Please work out how many lines in the entries contain "agent", then give that number with nothing added.

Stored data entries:
◆ ◆ ◆ ◆

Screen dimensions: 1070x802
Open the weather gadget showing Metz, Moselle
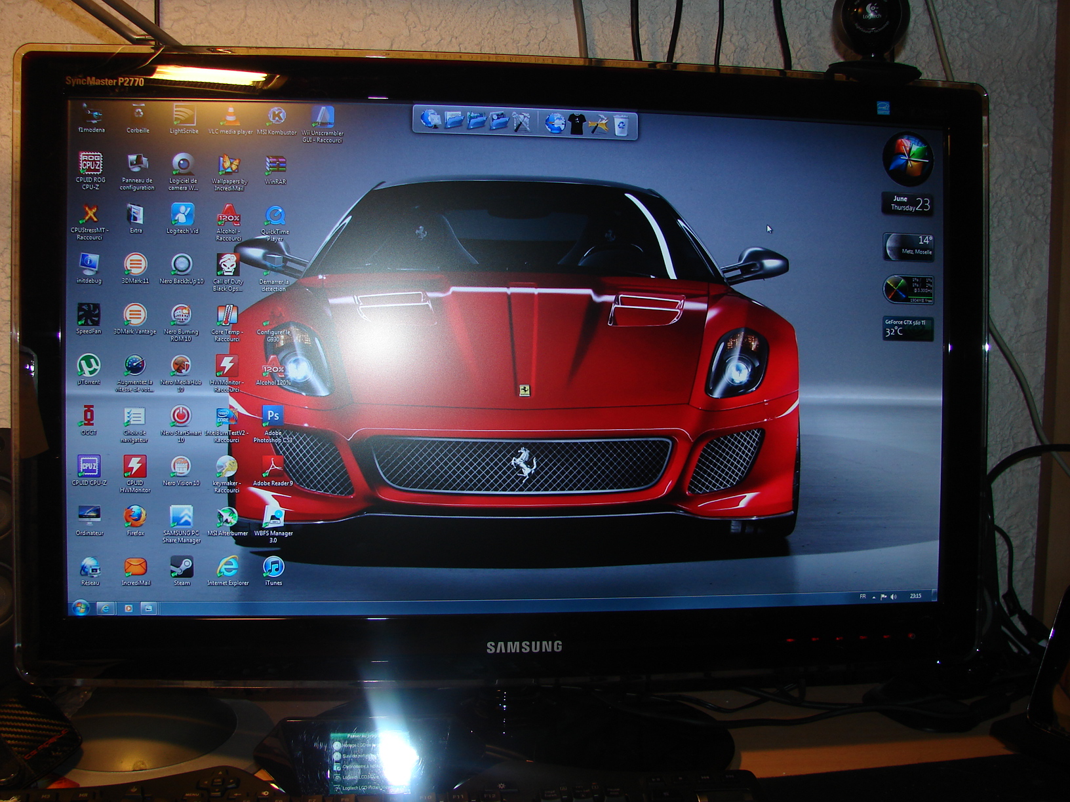coord(909,247)
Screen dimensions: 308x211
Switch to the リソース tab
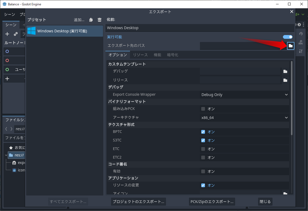pos(140,55)
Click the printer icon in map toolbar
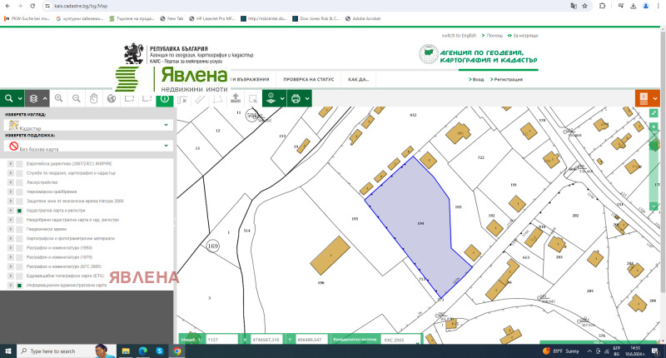Viewport: 666px width, 358px height. click(x=296, y=98)
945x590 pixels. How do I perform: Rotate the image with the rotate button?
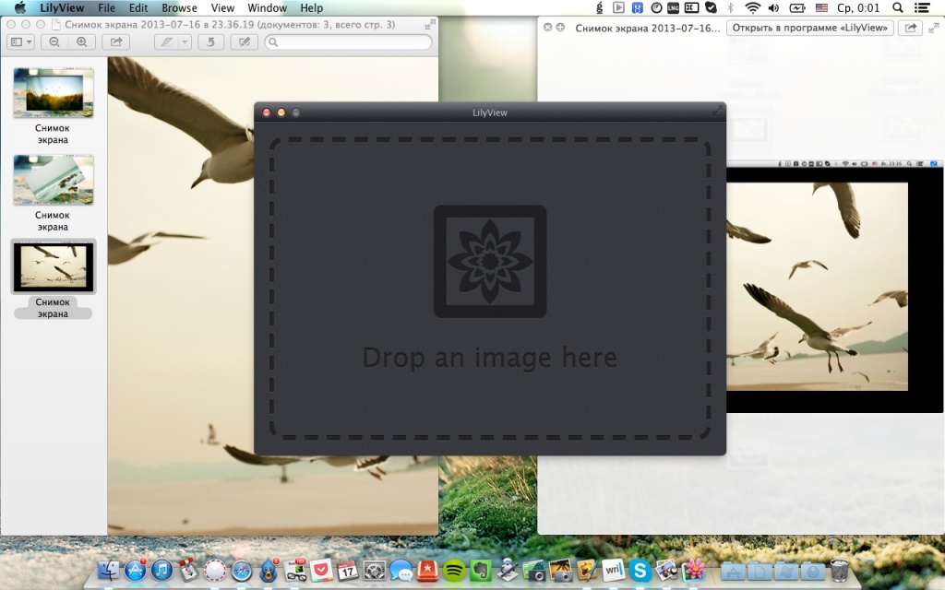tap(210, 42)
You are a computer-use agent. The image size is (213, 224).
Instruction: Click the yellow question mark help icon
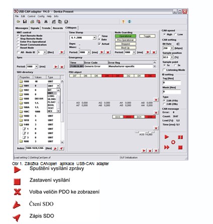(123, 22)
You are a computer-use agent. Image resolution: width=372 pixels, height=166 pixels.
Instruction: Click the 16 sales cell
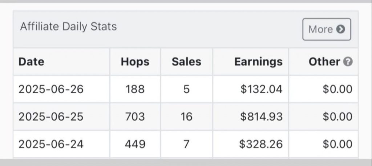186,117
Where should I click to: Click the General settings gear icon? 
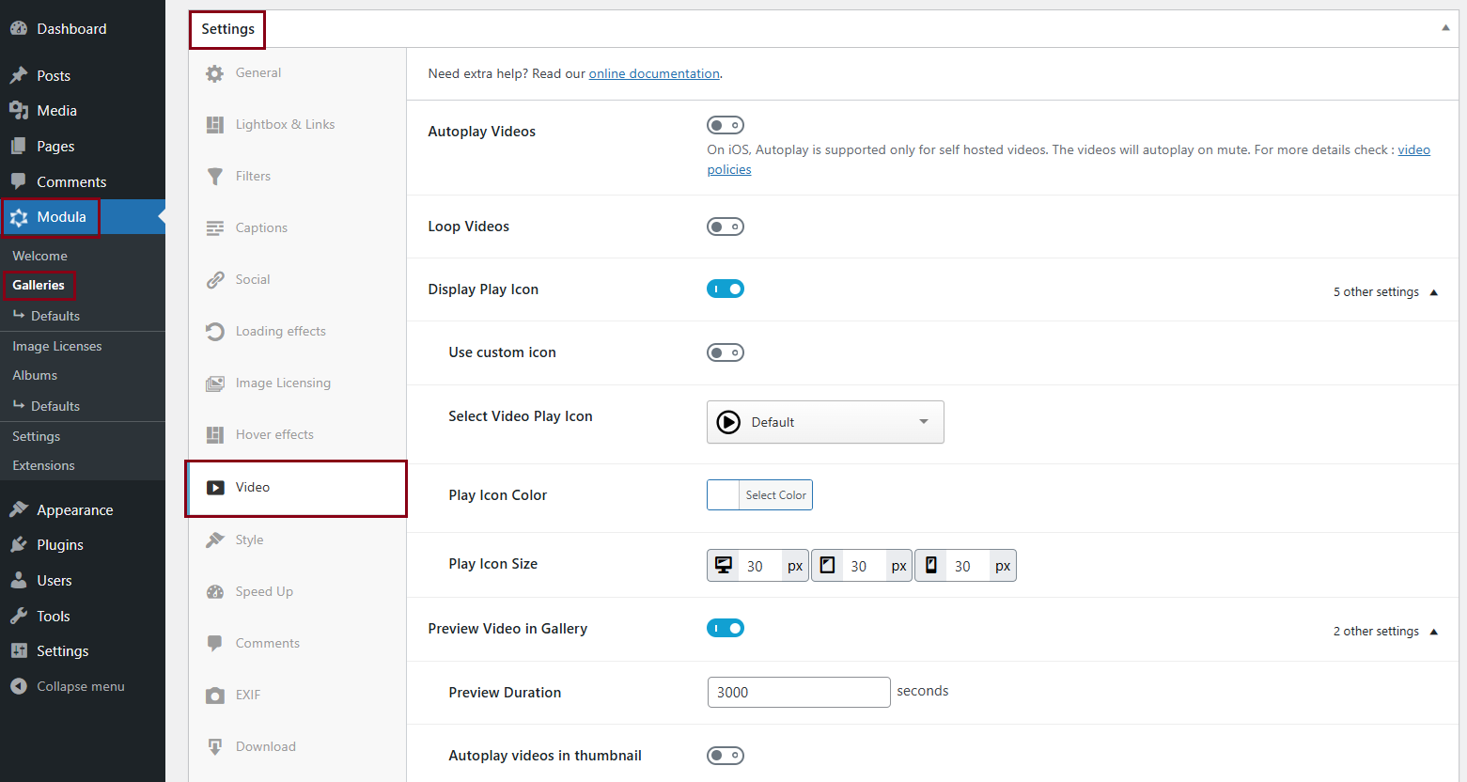tap(215, 73)
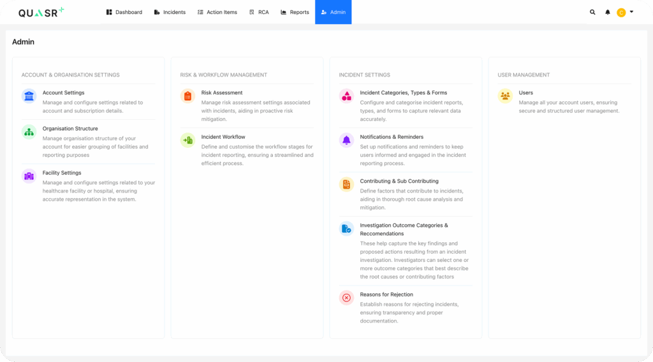Open Incident Categories, Types & Forms link
Viewport: 653px width, 362px height.
tap(403, 93)
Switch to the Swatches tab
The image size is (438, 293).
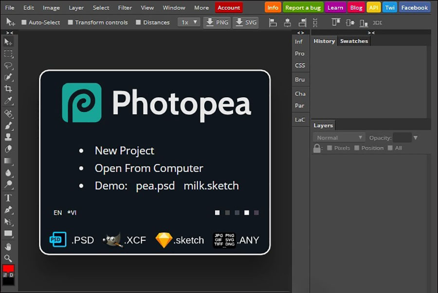[354, 41]
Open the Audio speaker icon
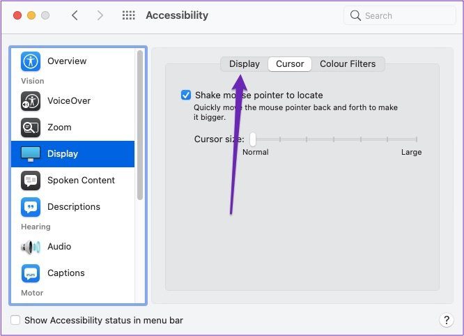This screenshot has height=336, width=464. coord(31,247)
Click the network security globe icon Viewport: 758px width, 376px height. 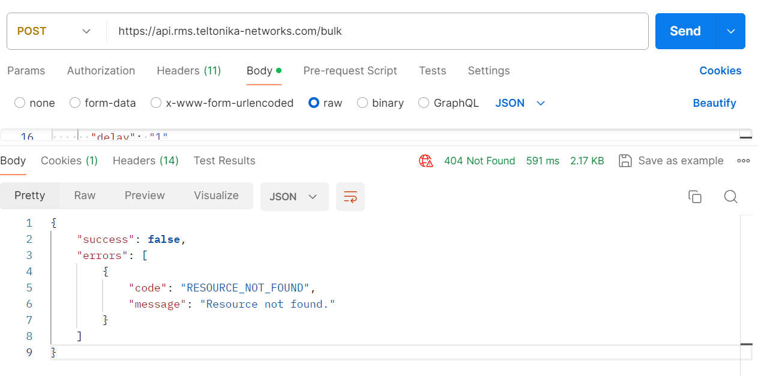(x=426, y=161)
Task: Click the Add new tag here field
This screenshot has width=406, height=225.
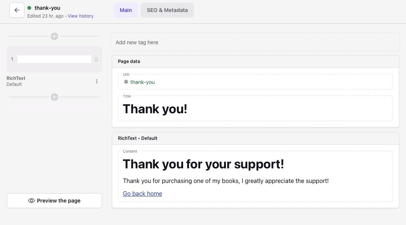Action: tap(255, 42)
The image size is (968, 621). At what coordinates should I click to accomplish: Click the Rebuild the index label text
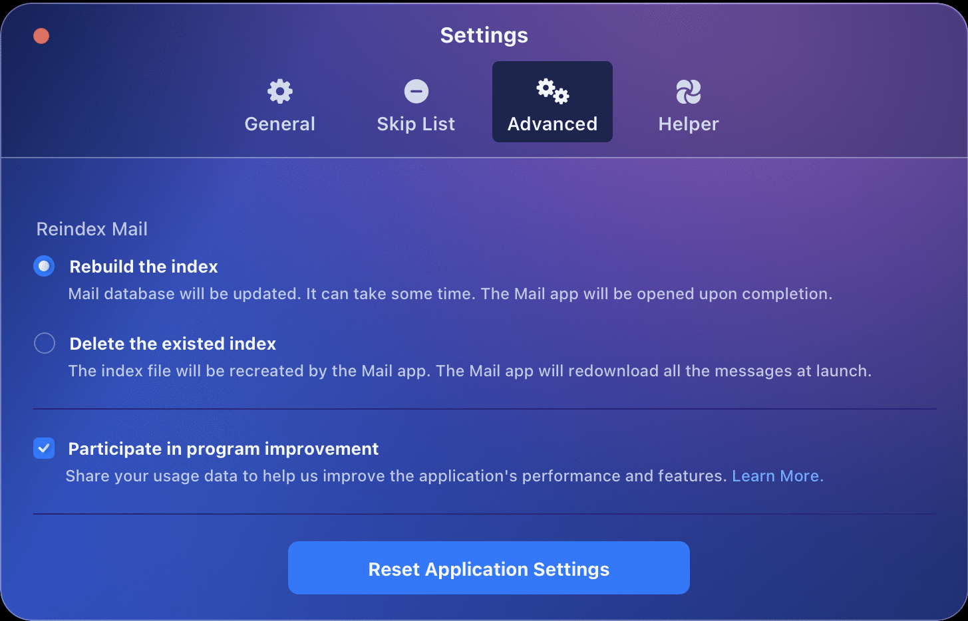pos(143,267)
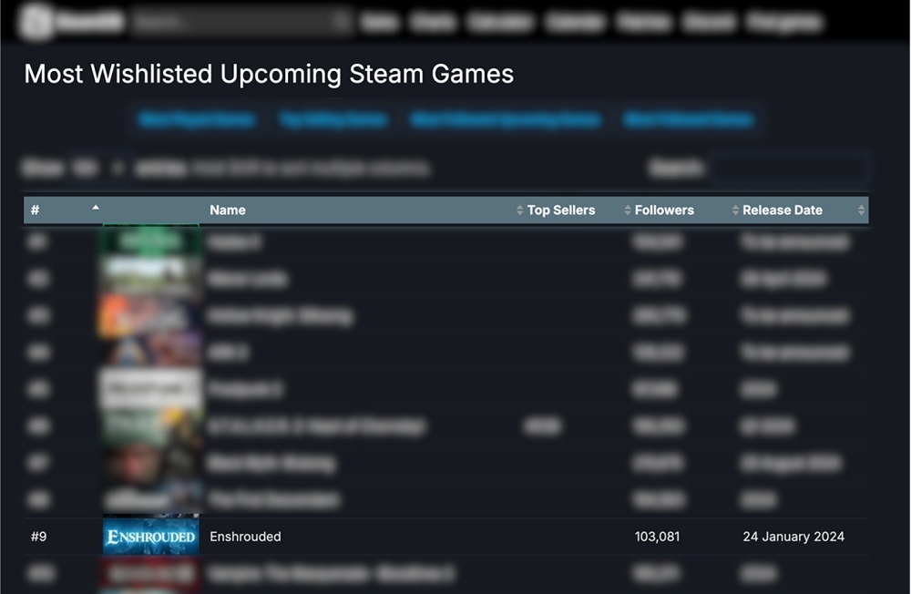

◆ ◆ ◆ ◆

Solution below: 2